(Material for this exercise begins)
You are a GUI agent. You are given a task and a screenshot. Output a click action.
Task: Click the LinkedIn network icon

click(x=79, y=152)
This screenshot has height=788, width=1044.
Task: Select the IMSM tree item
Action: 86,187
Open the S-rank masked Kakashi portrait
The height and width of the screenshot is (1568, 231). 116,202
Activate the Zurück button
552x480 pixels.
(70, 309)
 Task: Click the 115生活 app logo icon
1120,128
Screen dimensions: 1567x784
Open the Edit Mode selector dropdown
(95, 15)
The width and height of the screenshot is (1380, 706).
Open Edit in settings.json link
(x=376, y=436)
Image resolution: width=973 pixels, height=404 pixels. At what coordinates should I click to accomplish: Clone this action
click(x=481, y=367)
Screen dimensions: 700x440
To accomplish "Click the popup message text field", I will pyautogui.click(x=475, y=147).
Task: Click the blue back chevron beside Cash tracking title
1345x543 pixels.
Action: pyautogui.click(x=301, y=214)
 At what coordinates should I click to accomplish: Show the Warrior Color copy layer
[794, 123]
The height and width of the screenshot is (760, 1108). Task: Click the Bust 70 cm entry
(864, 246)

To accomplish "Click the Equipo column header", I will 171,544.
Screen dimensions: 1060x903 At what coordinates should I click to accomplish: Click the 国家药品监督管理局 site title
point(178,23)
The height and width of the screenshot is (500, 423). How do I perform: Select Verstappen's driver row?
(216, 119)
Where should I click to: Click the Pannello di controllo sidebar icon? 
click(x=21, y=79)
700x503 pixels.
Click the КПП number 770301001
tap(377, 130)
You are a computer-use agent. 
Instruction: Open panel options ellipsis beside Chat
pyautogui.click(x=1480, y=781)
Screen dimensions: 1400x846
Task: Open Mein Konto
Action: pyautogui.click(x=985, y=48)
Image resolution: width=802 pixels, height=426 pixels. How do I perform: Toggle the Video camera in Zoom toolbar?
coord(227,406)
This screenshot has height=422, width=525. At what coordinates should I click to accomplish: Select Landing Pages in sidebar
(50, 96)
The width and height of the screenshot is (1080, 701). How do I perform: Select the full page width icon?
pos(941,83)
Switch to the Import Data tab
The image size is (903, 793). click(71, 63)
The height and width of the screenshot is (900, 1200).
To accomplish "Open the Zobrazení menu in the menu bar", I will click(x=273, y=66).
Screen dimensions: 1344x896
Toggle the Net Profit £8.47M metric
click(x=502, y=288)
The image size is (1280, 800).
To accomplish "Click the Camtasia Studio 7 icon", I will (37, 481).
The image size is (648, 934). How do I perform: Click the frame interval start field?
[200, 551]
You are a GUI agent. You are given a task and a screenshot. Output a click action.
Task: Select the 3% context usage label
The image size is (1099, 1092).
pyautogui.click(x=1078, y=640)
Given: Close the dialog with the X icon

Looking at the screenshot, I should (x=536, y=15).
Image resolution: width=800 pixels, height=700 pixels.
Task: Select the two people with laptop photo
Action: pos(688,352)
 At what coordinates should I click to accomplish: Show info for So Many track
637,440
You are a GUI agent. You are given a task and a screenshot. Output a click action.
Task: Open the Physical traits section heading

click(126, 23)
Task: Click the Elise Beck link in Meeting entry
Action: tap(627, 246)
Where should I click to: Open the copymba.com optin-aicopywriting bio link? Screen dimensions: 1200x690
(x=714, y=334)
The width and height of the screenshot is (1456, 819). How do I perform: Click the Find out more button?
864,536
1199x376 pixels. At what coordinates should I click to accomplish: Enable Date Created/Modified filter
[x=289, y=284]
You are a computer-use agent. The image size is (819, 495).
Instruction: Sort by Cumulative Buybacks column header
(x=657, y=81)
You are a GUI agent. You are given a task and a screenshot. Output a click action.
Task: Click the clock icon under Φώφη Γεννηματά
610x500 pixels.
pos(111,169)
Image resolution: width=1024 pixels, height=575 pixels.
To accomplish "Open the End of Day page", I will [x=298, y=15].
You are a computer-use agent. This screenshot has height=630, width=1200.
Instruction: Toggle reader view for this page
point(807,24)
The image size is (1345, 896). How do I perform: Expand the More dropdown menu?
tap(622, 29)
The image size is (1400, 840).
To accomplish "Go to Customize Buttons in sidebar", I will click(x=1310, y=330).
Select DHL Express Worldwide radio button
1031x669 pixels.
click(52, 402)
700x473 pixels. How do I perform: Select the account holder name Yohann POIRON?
(Material for this exercise ends)
Directions
Output all of the entries, exactly as they are written.

Task solution
You are a GUI agent. You are given a task and a screenshot. Output a click action.
Task: Click the LinkedIn network icon

click(x=79, y=152)
This screenshot has height=788, width=1044.
Task: Select the IMSM tree item
Action: 86,187
Open the S-rank masked Kakashi portrait
The height and width of the screenshot is (1568, 231). 116,202
Activate the Zurück button
552x480 pixels.
(70, 309)
 Task: Click the 115生活 app logo icon
1120,128
Screen dimensions: 1567x784
Open the Edit Mode selector dropdown
(95, 15)
The width and height of the screenshot is (1380, 706).
Open Edit in settings.json link
(x=376, y=436)
Image resolution: width=973 pixels, height=404 pixels. At what coordinates should I click to accomplish: Clone this action
click(x=481, y=367)
Screen dimensions: 700x440
To accomplish "Click the popup message text field", I will pyautogui.click(x=475, y=147).
Task: Click the blue back chevron beside Cash tracking title
1345x543 pixels.
Action: pyautogui.click(x=301, y=214)
 At what coordinates should I click to accomplish: Show the Warrior Color copy layer
[794, 123]
The height and width of the screenshot is (760, 1108). Task: Click the Bust 70 cm entry
(864, 246)

To accomplish "Click the Equipo column header", I will 171,544.
Screen dimensions: 1060x903 At what coordinates should I click to accomplish: Click the 国家药品监督管理局 site title
point(178,23)
The height and width of the screenshot is (500, 423). How do I perform: Select Verstappen's driver row?
(216, 119)
Where should I click to: Click the Pannello di controllo sidebar icon? 
click(x=21, y=79)
700x503 pixels.
Click the КПП number 770301001
tap(377, 130)
You are a computer-use agent. 
Instruction: Open panel options ellipsis beside Chat
pyautogui.click(x=1480, y=781)
Screen dimensions: 1400x846
Task: Open Mein Konto
Action: pyautogui.click(x=985, y=48)
Image resolution: width=802 pixels, height=426 pixels. How do I perform: Toggle the Video camera in Zoom toolbar?
coord(227,406)
This screenshot has height=422, width=525. At what coordinates should I click to accomplish: Select Landing Pages in sidebar
(50, 96)
The width and height of the screenshot is (1080, 701). How do I perform: Select the full page width icon?
pos(941,83)
Switch to the Import Data tab
The image size is (903, 793). click(71, 63)
The height and width of the screenshot is (900, 1200).
To accomplish "Open the Zobrazení menu in the menu bar", I will click(x=273, y=66).
Screen dimensions: 1344x896
Toggle the Net Profit £8.47M metric
click(x=502, y=288)
The image size is (1280, 800).
To accomplish "Click the Camtasia Studio 7 icon", I will (37, 481).
The image size is (648, 934). How do I perform: Click the frame interval start field?
[200, 551]
You are a GUI agent. You are given a task and a screenshot. Output a click action.
Task: Select the 3% context usage label
The image size is (1099, 1092).
pyautogui.click(x=1078, y=640)
Given: Close the dialog with the X icon

Looking at the screenshot, I should (x=536, y=15).
Image resolution: width=800 pixels, height=700 pixels.
Task: Select the two people with laptop photo
Action: pos(688,352)
 At what coordinates should I click to accomplish: Show info for So Many track
637,440
You are a GUI agent. You are given a task and a screenshot. Output a click action.
Task: Open the Physical traits section heading

click(126, 23)
Task: Click the Elise Beck link in Meeting entry
Action: tap(627, 246)
Where should I click to: Open the copymba.com optin-aicopywriting bio link? Screen dimensions: 1200x690
(x=714, y=334)
The width and height of the screenshot is (1456, 819). How do I perform: Click the Find out more button?
864,536
1199x376 pixels. At what coordinates should I click to accomplish: Enable Date Created/Modified filter
[x=289, y=284]
You are a computer-use agent. The image size is (819, 495).
Instruction: Sort by Cumulative Buybacks column header
(x=657, y=81)
You are a GUI agent. You are given a task and a screenshot. Output a click action.
Task: Click the clock icon under Φώφη Γεννηματά
610x500 pixels.
pos(111,169)
Image resolution: width=1024 pixels, height=575 pixels.
To accomplish "Open the End of Day page", I will [x=298, y=15].
You are a computer-use agent. This screenshot has height=630, width=1200.
Instruction: Toggle reader view for this page
point(807,24)
The image size is (1345, 896). How do I perform: Expand the More dropdown menu?
tap(622, 29)
The image size is (1400, 840).
To accomplish "Go to Customize Buttons in sidebar", I will click(x=1310, y=330).
Select DHL Express Worldwide radio button
1031x669 pixels.
click(52, 402)
700x473 pixels. How do I perform: Select the account holder name Yohann POIRON?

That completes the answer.